Australia hits Taliban officials with sanctions

Published December 7, 2025
Minister for Foreign Affairs of the Commonwealth of Australia Penny Wong addresses the 79th United Nations General Assembly at UN headquarters in New York, US on September 27, 2024. — Reuters/File
Minister for Foreign Affairs of the Commonwealth of Australia Penny Wong addresses the 79th United Nations General Assembly at UN headquarters in New York, US on September 27, 2024. — Reuters/File

SYDNEY: Australia imposed financial sanctions and travel bans on four officials in Afghanistan’s Taliban government on Saturday over what it said was a deteriorating human rights situation in the country, especially for women and girls.

Australia’s Foreign Minister Penny Wong said the officials were involved “in the oppression of women and girls and in undermining good governance or the rule of law” in Afghanistan.
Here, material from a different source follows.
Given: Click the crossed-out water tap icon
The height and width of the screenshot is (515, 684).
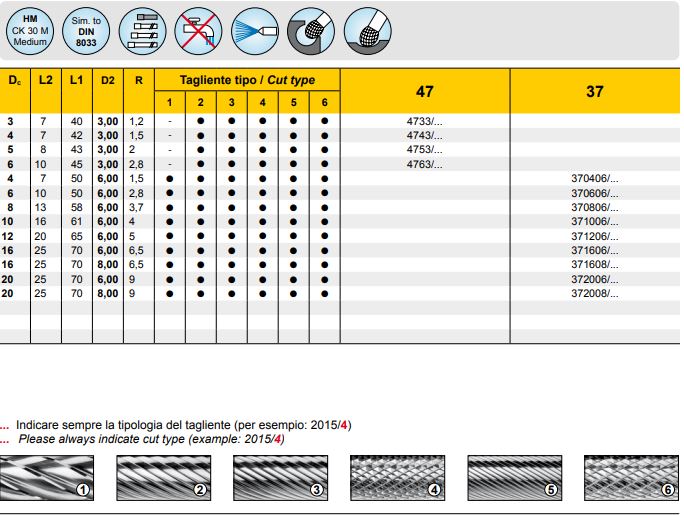Looking at the screenshot, I should 197,32.
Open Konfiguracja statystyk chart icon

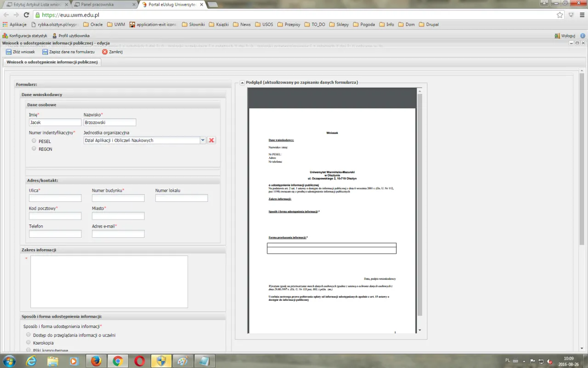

Australia was one of several nations which pulled troops out of Afghanistan in Aug 2021, after being part of a Nato-led international force that trained Afghan security forces and fought the Taliban for two decades after Western-backed forces ousted them from power in 2001.

The Taliban, since regaining power in Afghanistan, have been criticised for deeply restricting the rights and freedom of women and girls through bans on education and work.

The Taliban government says it respects women’s rights, in line with its interpretation of Islamic law and local custom.

Wong, the Australian foreign minister, said in a statement the sanctions targeted three Taliban ministers and the chief justice, accusing them of restricting access for girls and women “to education, employment, freedom of movement and the ability to participate in public life”.

The measures were part of a new Australian government framework that enabled it to “directly impose its own sanctions and travel bans to increase pressure on the Taliban, targeting the oppression of the Afghan people”, Wong said.

Australia took in thousands of evacuees, mostly women and children, from Afghanistan after the Taliban retook power in the country, where much of the population now relies on humanitarian aid to survive.